Peter van Agtmael : J'ai suivi un parcours assez généraliste ; c'est ce qu'ils attendaient de nous. Pour ma thèse, j'ai choisi d'écrire sur l'iconographie de la guerre en Yougoslavie au cours de la Seconde guerre mondiale – qui à l'époque opposait les Tchetniks aux Oustachis – et sur la manière dont elle s'était reproduite lors de la guerre des Balkans 50 ans plus tard. J'avais voulu montrer comment celle-ci avait été utilisée pour alimenter la peur et la manière dont elle avait été exploitée par les indépendantistes pour déclencher la guerre civile.

États-Unis, Wisconsin, 2007. Raymond Hubbard, un vétéran mutilé, manie le sabre laser avec ses fils Brady et Riley.

Avec le recul, vous pensez que vos études vous destinaient à vous retrouver en zone de guerre à l'âge de 24 ans ?
J'ai grandi dans la banlieue de Washington. Ces banlieues ressemblent à n'importe quelle banlieue. Il est facile de rêver d'endroits plus excitants. Quand j'étais petit, je passais mon temps plongé dans des livres d'histoire illustrés, en particulier ceux sur la Seconde guerre mondiale. Je trouvais ça vraiment passionnant et romantique.

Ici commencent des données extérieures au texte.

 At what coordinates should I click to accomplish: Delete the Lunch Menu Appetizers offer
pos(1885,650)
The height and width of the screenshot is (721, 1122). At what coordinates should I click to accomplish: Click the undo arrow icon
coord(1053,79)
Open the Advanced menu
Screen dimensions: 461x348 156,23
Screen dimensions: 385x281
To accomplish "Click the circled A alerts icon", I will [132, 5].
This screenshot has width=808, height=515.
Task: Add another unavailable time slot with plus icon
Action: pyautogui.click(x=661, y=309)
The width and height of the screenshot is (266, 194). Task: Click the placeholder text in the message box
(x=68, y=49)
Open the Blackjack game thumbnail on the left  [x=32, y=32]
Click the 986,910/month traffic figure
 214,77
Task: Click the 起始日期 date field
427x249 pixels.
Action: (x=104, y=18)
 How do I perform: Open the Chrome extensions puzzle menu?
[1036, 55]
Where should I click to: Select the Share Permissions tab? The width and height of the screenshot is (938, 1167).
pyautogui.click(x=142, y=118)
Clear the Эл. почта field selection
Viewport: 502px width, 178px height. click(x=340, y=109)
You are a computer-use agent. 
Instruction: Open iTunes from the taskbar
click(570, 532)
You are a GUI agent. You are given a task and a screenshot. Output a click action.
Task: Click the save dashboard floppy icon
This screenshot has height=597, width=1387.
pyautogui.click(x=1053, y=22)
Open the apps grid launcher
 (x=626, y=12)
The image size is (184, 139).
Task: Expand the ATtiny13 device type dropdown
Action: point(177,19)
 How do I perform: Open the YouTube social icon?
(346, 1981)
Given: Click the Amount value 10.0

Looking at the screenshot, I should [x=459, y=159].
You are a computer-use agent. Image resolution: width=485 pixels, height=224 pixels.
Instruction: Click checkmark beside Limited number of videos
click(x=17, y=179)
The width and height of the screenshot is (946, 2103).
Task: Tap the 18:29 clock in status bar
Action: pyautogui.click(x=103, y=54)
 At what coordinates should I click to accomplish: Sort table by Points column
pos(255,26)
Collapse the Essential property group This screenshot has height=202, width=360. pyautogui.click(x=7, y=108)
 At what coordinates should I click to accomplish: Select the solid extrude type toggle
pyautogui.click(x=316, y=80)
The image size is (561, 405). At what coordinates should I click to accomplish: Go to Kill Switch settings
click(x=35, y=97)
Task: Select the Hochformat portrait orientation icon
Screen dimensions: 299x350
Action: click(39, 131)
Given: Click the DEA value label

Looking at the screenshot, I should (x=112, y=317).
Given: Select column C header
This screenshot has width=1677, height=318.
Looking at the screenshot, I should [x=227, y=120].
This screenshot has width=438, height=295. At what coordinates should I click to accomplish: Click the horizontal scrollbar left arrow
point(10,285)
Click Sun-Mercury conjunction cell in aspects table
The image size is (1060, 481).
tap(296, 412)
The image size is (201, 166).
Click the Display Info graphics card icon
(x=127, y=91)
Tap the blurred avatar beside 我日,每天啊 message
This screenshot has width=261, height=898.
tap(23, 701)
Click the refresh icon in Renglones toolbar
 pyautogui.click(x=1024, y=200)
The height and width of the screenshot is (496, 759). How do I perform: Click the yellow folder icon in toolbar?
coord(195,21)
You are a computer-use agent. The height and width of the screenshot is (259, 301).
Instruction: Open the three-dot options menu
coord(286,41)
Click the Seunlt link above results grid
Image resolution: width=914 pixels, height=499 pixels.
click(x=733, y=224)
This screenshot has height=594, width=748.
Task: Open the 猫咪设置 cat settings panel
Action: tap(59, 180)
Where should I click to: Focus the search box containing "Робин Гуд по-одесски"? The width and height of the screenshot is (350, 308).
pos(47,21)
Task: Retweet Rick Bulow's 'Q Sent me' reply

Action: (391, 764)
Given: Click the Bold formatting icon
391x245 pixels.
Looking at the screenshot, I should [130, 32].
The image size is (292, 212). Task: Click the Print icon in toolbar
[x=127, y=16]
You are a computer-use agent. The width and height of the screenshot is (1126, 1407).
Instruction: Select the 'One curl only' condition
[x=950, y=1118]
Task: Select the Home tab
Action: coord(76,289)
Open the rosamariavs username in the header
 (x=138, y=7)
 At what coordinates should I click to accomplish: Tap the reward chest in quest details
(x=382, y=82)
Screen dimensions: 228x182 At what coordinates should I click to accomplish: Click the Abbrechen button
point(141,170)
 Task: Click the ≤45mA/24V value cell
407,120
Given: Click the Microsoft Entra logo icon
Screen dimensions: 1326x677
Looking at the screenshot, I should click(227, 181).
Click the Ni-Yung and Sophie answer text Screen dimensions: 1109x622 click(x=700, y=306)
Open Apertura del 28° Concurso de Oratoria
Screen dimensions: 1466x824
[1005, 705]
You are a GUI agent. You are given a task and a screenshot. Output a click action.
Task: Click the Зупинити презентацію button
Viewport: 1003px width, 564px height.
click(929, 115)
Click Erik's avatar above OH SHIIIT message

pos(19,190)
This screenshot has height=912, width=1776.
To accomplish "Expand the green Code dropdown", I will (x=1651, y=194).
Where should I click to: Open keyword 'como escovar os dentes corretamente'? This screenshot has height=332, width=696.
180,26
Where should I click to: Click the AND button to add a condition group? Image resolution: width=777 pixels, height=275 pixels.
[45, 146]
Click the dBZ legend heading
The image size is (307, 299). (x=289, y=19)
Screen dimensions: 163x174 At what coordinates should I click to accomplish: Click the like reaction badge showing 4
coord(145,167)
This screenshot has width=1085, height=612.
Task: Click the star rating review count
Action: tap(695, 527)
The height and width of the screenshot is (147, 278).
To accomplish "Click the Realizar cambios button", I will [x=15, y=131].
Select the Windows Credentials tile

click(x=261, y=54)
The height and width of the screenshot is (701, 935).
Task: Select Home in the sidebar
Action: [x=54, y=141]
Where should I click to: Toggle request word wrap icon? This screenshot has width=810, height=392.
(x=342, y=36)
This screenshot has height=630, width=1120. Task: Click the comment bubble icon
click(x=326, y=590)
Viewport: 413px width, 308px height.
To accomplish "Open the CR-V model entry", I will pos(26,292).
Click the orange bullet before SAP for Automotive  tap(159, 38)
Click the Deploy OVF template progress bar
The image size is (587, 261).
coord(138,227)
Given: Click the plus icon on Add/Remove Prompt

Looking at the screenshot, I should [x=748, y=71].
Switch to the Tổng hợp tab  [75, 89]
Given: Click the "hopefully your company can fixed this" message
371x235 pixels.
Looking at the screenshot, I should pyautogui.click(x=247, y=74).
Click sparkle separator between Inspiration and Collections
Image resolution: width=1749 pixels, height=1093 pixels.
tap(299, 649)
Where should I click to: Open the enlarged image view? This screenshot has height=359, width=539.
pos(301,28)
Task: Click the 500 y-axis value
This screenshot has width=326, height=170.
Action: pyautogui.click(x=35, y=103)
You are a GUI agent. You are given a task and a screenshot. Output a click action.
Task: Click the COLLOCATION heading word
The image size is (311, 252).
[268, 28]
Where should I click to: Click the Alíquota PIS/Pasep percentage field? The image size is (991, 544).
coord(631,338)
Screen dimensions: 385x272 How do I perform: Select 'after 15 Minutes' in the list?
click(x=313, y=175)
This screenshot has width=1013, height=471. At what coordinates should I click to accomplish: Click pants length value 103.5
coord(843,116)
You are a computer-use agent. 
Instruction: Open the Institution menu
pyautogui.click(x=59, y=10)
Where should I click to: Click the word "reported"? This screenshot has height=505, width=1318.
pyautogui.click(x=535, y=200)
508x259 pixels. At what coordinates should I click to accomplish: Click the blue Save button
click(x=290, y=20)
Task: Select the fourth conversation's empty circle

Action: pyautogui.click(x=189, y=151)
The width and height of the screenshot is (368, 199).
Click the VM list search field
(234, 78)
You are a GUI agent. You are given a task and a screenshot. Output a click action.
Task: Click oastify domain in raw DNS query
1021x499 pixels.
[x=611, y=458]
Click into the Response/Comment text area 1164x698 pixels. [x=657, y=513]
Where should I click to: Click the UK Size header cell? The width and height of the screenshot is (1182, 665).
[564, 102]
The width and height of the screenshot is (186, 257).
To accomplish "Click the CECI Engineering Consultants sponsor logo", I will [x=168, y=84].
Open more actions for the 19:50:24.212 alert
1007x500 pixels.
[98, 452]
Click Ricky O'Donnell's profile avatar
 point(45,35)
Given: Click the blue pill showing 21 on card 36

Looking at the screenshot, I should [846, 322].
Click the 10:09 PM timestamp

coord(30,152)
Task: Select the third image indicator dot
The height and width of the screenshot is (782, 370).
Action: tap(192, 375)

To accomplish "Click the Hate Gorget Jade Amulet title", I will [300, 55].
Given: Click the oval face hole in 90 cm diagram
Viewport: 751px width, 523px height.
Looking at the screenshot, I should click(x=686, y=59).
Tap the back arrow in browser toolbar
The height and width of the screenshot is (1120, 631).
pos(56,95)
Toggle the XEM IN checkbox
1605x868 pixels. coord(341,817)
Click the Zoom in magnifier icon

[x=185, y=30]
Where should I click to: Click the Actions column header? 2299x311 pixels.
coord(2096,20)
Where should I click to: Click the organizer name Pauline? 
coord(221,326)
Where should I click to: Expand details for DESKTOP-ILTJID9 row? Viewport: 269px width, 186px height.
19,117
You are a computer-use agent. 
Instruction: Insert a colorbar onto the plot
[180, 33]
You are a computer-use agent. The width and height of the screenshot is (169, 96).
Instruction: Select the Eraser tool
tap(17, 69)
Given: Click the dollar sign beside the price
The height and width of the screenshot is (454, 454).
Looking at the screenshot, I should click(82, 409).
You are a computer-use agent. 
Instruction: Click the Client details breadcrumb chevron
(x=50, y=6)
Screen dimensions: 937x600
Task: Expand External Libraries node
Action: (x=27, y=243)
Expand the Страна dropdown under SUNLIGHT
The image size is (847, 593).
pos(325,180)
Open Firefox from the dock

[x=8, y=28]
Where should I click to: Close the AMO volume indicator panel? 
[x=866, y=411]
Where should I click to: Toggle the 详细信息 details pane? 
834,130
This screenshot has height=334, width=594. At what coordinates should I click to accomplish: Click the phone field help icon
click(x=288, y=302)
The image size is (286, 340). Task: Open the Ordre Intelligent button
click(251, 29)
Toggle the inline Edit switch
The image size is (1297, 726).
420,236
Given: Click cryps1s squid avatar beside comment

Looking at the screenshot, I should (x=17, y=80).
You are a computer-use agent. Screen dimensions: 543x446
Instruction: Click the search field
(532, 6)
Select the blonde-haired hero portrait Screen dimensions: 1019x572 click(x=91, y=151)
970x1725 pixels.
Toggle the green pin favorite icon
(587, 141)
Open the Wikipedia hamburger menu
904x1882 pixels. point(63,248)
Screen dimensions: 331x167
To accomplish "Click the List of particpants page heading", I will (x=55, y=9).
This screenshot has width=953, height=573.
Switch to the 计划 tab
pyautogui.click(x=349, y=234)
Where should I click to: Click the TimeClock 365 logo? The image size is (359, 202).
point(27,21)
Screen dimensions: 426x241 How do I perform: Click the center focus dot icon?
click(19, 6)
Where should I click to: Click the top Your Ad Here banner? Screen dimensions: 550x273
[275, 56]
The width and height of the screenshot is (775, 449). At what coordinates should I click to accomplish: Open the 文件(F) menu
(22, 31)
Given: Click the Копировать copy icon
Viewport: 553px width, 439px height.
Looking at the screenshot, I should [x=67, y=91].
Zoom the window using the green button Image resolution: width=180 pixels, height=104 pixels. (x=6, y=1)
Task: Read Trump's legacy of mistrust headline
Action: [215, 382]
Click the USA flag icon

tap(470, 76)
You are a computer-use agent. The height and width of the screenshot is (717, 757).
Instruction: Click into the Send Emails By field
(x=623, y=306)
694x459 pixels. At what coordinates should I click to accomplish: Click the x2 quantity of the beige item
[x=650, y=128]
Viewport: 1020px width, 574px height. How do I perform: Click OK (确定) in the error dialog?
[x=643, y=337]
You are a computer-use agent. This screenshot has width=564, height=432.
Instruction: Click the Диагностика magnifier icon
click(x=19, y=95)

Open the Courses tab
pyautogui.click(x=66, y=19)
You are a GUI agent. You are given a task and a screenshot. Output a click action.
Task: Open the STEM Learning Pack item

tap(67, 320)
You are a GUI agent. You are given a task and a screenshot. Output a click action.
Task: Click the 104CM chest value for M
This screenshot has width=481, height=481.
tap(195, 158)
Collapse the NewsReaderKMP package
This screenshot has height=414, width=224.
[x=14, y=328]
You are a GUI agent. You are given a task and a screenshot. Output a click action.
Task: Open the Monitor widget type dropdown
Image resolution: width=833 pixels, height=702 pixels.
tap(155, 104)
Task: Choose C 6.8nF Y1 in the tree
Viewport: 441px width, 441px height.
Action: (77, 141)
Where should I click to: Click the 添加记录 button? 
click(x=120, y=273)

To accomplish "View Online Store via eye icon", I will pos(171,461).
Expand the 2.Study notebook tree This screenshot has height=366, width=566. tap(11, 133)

Et puis, plus vous vieillissez et plus vous êtes frappés par la réalité de ces événements, mais l'aspect romantique demeure, même quand vous vous retrouvez au cœur des événements en question. C'est un sentiment étrange et effrayant. J'ai vécu des expériences horribles ces dix dernières années – mais aussi de belles choses. Le fait est que lorsqu'on se retrouve au milieu de ces endroits, il y a ce sentiment indescriptible qui fait que, d'une manière ou d'une autre, on se sent concerné parce qu'on travaille pour l'Histoire. Ça satisfait une curiosité naturelle – motivée par des pulsions utiles et d'autres plus sombres.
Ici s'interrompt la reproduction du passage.